Every record must be repeated precisely as it stands.

Available data:
++++++++
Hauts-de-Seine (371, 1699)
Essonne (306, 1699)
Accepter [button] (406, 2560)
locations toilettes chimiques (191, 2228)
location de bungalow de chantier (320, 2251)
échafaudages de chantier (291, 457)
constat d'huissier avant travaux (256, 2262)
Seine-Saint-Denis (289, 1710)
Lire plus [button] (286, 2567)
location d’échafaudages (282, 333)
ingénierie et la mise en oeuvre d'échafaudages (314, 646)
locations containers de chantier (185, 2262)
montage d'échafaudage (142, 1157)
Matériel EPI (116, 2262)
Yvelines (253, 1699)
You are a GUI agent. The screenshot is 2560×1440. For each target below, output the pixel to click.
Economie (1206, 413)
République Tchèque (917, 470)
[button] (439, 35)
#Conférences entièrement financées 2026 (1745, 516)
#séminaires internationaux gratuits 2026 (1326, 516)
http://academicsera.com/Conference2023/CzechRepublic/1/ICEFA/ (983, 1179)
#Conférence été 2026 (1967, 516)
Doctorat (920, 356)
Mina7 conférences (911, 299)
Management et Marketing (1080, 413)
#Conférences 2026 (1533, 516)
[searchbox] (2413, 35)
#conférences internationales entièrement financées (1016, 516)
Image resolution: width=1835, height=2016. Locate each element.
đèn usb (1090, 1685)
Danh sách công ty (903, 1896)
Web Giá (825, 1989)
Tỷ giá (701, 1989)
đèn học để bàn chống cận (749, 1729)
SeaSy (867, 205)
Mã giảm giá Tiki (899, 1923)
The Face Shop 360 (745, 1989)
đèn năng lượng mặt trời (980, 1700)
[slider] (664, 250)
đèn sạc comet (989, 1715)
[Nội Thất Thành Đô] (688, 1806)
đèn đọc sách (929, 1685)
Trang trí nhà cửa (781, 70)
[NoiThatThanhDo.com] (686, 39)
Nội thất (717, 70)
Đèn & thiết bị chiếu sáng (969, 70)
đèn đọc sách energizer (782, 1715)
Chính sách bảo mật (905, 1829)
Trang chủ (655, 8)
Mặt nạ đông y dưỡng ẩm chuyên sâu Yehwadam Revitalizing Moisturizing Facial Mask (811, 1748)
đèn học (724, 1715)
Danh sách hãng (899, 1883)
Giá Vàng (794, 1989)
++++++++
Problem solution:
Hauts-de-Seine (371, 1699)
Essonne (306, 1699)
Accepter [button] (406, 2560)
locations toilettes chimiques (191, 2228)
location de bungalow de chantier (320, 2251)
échafaudages de chantier (291, 457)
constat d'huissier avant travaux (256, 2262)
Seine-Saint-Denis (289, 1710)
Lire plus [button] (286, 2567)
location d’échafaudages (282, 333)
ingénierie et la mise en oeuvre d'échafaudages (314, 646)
locations containers de chantier (185, 2262)
montage d'échafaudage (142, 1157)
Matériel EPI (116, 2262)
Yvelines (253, 1699)
You are a GUI agent. The screenshot is 2560×1440. For each target below, output the pixel to click.
Economie (1206, 413)
République Tchèque (917, 470)
[button] (439, 35)
#Conférences entièrement financées 2026 (1745, 516)
#séminaires internationaux gratuits 2026 (1326, 516)
http://academicsera.com/Conference2023/CzechRepublic/1/ICEFA/ (983, 1179)
#Conférence été 2026 (1967, 516)
Doctorat (920, 356)
Mina7 conférences (911, 299)
Management et Marketing (1080, 413)
#Conférences 2026 (1533, 516)
[searchbox] (2413, 35)
#conférences internationales entièrement financées (1016, 516)
Image resolution: width=1835, height=2016. Locate each element.
đèn usb (1090, 1685)
Danh sách công ty (903, 1896)
Web Giá (825, 1989)
Tỷ giá (701, 1989)
đèn học để bàn chống cận (749, 1729)
SeaSy (867, 205)
Mã giảm giá Tiki (899, 1923)
The Face Shop 360 (745, 1989)
đèn năng lượng mặt trời (980, 1700)
[slider] (664, 250)
đèn sạc comet (989, 1715)
[Nội Thất Thành Đô] (688, 1806)
đèn đọc sách (929, 1685)
Trang trí nhà cửa (781, 70)
[NoiThatThanhDo.com] (686, 39)
Nội thất (717, 70)
Đèn & thiết bị chiếu sáng (969, 70)
đèn đọc sách energizer (782, 1715)
Chính sách bảo mật (905, 1829)
Trang chủ (655, 8)
Mặt nạ đông y dưỡng ẩm chuyên sâu Yehwadam Revitalizing Moisturizing Facial Mask (811, 1748)
đèn học (724, 1715)
Danh sách hãng (899, 1883)
Giá Vàng (794, 1989)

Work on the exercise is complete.